# Given problem
Quote verbatim the lines of the records starting at the line containing "This screenshot has height=614, width=775." and ending at the line containing "Looking at the screenshot, I should (x=299, y=184).", with both of those lines included.

start Exercise data

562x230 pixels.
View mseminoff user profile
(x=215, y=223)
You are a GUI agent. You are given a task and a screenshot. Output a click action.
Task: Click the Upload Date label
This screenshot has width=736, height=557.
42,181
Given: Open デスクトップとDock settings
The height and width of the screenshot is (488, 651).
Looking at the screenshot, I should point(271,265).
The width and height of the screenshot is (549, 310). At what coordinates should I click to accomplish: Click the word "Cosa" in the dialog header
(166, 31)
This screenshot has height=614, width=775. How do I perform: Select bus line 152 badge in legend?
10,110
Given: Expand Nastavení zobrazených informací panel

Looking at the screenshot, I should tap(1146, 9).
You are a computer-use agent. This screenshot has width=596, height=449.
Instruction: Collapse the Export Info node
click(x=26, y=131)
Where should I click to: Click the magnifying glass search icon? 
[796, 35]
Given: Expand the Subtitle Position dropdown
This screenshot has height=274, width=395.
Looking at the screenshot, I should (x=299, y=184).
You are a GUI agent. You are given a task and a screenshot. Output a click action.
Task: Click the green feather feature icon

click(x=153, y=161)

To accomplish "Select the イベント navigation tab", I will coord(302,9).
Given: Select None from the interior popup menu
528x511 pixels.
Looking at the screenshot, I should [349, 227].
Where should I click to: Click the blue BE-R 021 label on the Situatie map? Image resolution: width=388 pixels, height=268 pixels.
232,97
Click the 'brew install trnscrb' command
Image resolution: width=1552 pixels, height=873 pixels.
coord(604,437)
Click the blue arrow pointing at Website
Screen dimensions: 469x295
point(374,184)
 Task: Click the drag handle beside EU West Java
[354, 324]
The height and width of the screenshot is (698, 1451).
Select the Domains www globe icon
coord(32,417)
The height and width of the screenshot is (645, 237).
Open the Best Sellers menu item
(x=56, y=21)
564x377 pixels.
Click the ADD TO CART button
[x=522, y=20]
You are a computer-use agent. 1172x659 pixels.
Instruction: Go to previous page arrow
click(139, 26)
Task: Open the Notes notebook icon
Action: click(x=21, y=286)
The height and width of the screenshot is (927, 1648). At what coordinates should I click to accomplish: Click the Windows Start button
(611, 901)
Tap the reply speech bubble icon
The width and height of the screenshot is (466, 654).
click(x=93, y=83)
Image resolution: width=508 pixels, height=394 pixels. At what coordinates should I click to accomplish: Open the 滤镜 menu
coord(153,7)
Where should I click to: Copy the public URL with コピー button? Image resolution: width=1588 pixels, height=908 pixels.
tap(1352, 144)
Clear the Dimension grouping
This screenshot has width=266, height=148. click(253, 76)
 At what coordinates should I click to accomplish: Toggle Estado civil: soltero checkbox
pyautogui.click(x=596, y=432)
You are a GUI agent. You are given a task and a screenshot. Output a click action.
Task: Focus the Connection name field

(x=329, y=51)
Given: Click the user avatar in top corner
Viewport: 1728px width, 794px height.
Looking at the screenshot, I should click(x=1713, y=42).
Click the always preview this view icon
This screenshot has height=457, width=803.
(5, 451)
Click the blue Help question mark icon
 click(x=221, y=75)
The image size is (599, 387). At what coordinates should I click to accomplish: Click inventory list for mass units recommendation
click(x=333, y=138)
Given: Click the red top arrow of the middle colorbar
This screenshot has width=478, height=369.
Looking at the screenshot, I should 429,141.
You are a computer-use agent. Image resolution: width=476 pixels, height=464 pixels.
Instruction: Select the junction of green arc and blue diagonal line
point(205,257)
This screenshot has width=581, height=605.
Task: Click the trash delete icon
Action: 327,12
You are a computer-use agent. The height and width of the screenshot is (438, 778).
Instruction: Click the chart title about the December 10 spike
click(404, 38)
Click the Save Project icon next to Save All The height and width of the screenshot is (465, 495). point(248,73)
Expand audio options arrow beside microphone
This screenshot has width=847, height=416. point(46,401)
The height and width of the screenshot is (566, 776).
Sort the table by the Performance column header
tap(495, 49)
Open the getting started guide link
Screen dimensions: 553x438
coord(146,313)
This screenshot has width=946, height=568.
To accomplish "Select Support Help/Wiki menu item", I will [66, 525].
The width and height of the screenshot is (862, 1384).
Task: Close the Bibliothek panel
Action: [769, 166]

end Exercise data

# Completed task
This screenshot has height=614, width=775. How do I perform: Select bus line 152 badge in legend?
10,110
Given: Expand Nastavení zobrazených informací panel

Looking at the screenshot, I should tap(1146, 9).
You are a computer-use agent. This screenshot has width=596, height=449.
Instruction: Collapse the Export Info node
click(x=26, y=131)
Where should I click to: Click the magnifying glass search icon? 
[796, 35]
Given: Expand the Subtitle Position dropdown
This screenshot has height=274, width=395.
Looking at the screenshot, I should (x=299, y=184).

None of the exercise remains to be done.